LAM/MPI logo

LAM/MPI General User's Mailing List Archives

  |   Home   |   Download   |   Documentation   |   FAQ   |   all just in this list

From: Greg Blair (gblair_at_[hidden])
Date: 2007-08-11 12:37:01


We have had a 4 machine MPI application running under LAM for about a
year. Each machine acquires and processes real-time data. Information
about the acquired data is exchanged with the other 3 machines. The
system uses matched MPI Ssend/Recv calls over jumbo frame (MTU=9000)
1gigE Ethernet. Each machine is connected to a 1 gigE jumbo-frame
configured switch.

About 99.9999% of the time this works.

However the TCP transfers, underneath the MPI software layer, sometimes
time out. The kernel generates retries and eventually the TCP packet is
transferred, the Ssend/Recv calls complete and we have our data. This
creates an excessive delay for our application, the real-time
acquisition falls apart and we have to restart the system.

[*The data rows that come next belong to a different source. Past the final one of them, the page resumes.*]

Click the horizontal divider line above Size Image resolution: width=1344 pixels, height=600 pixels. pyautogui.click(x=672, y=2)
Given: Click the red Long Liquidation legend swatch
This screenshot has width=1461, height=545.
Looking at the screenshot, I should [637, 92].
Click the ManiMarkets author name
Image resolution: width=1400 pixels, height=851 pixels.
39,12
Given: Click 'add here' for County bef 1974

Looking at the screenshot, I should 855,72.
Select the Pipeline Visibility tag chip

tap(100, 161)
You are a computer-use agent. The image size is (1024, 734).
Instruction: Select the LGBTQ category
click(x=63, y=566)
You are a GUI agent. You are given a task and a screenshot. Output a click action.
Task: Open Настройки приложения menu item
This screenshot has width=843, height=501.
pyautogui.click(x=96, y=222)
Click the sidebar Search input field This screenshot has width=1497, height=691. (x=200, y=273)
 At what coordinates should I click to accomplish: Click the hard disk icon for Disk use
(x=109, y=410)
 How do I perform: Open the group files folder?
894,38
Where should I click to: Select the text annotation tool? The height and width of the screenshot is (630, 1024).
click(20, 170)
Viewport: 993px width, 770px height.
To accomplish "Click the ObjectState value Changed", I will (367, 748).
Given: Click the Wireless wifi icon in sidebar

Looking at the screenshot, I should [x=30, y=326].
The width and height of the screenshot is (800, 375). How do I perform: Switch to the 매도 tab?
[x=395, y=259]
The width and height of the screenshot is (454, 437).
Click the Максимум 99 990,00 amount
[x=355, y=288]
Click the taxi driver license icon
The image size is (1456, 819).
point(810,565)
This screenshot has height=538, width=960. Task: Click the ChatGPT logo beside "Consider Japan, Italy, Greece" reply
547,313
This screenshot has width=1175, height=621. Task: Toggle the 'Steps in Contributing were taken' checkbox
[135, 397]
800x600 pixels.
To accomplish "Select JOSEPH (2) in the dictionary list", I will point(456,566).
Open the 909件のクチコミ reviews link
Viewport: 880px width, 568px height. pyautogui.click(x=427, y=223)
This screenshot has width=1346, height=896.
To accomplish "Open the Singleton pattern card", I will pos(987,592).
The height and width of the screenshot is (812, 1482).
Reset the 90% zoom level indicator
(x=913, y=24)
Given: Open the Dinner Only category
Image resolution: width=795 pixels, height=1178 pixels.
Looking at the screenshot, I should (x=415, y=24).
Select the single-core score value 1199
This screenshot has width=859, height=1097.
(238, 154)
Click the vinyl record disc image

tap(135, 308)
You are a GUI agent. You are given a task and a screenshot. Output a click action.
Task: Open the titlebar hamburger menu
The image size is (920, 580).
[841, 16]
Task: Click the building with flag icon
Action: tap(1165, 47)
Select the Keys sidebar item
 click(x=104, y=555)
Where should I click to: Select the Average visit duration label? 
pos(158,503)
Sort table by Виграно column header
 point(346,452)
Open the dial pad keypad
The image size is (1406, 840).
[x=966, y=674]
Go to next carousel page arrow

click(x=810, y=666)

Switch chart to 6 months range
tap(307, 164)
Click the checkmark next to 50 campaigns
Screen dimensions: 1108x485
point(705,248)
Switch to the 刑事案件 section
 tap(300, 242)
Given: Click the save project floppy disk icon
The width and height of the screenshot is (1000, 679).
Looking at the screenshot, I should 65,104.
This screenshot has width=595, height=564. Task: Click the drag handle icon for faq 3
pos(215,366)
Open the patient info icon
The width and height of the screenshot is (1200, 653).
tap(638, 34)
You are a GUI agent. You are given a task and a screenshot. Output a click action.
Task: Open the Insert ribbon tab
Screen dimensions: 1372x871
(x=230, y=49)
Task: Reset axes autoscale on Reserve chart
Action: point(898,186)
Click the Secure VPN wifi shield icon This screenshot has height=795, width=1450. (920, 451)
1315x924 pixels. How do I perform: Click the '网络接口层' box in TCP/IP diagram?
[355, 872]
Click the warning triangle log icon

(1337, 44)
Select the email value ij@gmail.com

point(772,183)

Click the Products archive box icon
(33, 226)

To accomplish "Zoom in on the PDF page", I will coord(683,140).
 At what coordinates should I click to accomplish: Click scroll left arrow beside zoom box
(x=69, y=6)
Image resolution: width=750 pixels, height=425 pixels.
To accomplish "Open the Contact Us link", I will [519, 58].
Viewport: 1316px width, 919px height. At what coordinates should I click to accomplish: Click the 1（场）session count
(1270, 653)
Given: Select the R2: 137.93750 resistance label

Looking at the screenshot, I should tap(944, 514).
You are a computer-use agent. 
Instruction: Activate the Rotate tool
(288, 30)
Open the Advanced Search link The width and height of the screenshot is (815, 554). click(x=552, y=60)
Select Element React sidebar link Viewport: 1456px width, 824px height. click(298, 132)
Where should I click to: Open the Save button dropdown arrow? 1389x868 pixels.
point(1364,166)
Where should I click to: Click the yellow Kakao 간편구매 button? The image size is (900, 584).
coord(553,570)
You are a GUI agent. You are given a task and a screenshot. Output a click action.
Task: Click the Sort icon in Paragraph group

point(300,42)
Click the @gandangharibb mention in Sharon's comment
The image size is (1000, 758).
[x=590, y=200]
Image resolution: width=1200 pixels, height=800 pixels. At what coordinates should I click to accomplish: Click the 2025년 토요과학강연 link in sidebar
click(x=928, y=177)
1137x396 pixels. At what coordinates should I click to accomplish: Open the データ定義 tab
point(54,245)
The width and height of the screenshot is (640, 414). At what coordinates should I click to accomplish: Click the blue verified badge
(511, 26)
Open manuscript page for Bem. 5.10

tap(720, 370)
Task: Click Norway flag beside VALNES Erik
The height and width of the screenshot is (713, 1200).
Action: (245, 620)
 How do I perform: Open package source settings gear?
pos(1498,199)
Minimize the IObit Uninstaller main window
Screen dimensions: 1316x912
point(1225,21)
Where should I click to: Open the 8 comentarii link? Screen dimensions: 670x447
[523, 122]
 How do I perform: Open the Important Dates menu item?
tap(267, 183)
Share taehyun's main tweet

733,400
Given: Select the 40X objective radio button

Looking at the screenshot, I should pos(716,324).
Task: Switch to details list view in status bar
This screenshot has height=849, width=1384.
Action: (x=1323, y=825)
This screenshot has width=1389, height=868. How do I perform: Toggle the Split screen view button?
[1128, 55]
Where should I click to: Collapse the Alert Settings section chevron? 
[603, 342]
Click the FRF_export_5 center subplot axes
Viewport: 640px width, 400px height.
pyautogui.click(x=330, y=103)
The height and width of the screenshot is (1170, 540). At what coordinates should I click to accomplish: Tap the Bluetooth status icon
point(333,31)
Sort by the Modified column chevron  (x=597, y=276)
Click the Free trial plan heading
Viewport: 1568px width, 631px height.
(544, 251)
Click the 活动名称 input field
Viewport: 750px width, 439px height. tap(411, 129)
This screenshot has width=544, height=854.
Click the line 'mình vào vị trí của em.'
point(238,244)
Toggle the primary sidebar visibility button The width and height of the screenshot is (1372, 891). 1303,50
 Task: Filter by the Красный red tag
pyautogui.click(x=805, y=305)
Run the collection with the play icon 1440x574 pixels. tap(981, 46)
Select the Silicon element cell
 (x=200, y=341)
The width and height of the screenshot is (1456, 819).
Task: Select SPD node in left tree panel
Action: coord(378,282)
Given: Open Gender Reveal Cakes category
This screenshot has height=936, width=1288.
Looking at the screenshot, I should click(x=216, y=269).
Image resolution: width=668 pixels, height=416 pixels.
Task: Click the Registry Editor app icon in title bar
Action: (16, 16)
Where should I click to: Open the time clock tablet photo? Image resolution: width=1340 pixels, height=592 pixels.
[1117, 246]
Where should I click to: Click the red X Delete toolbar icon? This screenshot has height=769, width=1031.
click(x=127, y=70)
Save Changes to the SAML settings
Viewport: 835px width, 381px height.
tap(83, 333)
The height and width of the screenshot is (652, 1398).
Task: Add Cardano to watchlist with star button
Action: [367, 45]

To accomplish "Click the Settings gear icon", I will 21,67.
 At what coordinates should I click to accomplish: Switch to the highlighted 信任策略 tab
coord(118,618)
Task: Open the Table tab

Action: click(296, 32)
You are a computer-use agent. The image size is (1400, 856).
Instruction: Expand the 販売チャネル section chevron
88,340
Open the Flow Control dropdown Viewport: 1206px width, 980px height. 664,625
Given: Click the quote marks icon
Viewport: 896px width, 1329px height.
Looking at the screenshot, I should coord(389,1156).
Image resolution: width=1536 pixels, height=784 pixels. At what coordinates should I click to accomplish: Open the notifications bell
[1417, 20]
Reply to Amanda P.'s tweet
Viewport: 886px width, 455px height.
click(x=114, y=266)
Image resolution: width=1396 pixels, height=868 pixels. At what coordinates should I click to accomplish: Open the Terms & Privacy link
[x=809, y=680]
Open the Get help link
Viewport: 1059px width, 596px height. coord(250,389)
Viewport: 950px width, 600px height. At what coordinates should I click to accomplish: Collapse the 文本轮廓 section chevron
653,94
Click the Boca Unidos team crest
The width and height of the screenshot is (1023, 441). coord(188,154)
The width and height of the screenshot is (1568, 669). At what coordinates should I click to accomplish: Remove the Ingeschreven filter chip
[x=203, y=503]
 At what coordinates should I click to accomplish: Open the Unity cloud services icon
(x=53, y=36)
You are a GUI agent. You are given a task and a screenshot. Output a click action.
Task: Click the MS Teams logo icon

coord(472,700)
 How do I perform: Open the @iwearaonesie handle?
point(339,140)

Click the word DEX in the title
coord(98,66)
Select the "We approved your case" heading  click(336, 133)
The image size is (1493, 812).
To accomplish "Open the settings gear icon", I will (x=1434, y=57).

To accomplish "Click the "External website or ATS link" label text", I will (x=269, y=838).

We can tolerate an exchange data drop out but cannot tolerate excessive
timeouts, say greater than 20 msec.

We have tried:

1. Send and Ssend calls - made no difference

2. Using standard Ethernet MTU=1500 in place of jumbo-frame MTU=9000
ethernet - jumbo-frames is about 10 % faster and does not affect the
time-out issue.

3. Kernels from 2.6.17 through to 2.6.21 - made no difference.

4. Recompiling the kernel with TCP timeout reduced from 250 to 50 msec
- helps but does not solve the problem.

5. Changing 1 gigE switches - same problems but frequency of problem
varies with switch.

6. Interrupting the Ssend/Recv calls with a SIGALRM signal generated
from a "getitimer" system call. MPI does not return an error code (as
expected). It hangs when interrupted.

7. Enabling system call interrupts with the "sysinterrupt" system call
and using the "getitimer" SIGALRM mechanism - no change - MPI still
hangs.

8. Tried GRID MPI. GRID MPI attempts to solve the bursty packet problem
by pacing the packets at a fixed spacing between packets. See
http://www.gridmpi.org/ and specifically the
http://www.gridmpi.org/publications/cluster05-matsuda.pdf document.
GRIDMPI, while plausibly explained our dilemma, did not cure it. We went
back to LAM-MPI.

9. Switched from LAM 2.1.1 to 2.1.2 to 2.1.3 - no change (We have not
tried 2.1.4)

Any thought or suggestions?